Tue, 03 Dec 2019
A VODAFONE engineer died from lung cancer, decades after being exposed to asbestos in a previous job, an inquest heard.
It was so long ago that Richard Thomson worked with the deadly substance that he initially could not recall having done so, the hearing in Reading Town Hall was told on Thursday, November 7.
Mr Thomson died at his home in York Road, Newbury, on September 11, aged 63.
His widow Jacqueline told the inquest that her husband had worked on the railways in South Africa during the 1970s and 1980s.
She said: “He went there when he was just seven. He became a very successful engineer.”
Their son Clive added: “I would say this is due to the work on the railways.
“That’s what he thought.
“In those days asbestos was a widely-used material. But the symptoms only started showing up 40 years later.”
Assistant Berkshire coroner Ian Wade said: “You breathe in these tiny, tiny fibres and they sit there and do nothing.
“Then, 40 years later they can come alive and a tumour forms.”
The inquest heard that Mr Thomson returned 21 years ago and worked for Vodafone as an engineer and that he died not long after being diagnosed with mesothelioma – a cancer of the lung lining usually linked to asbestos exposure.

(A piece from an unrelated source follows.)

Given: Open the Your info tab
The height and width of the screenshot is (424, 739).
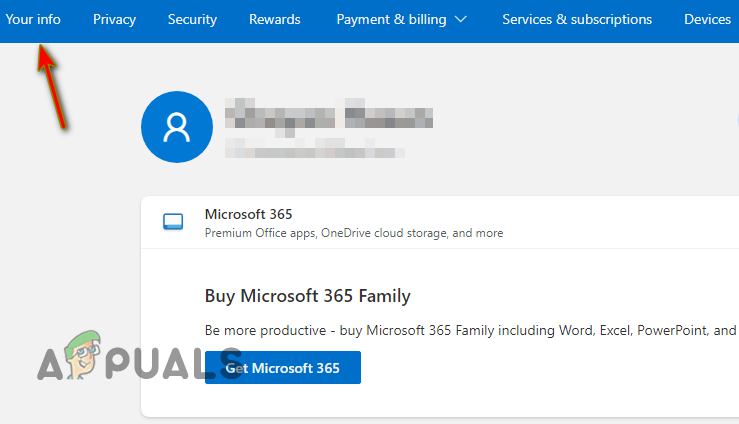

Mr Wade said: “Science tells me that it’s 99-per-cent certain that the mesothelioma was contracted through exposure to asbestos.
“During his career as a telephone engineer he spent many years in South Africa.
“He must have been exposed to asbestos during the time he was assisting in the construction of the railway’s telecommunications system.”
Mr Wade recorded that death was due to an industrial disease.
A notice announcing his death published in this newspaper said Mr Thomson was a “loving husband to Jackie, brother to Peter, Liz and Judy and Dad to Clive”.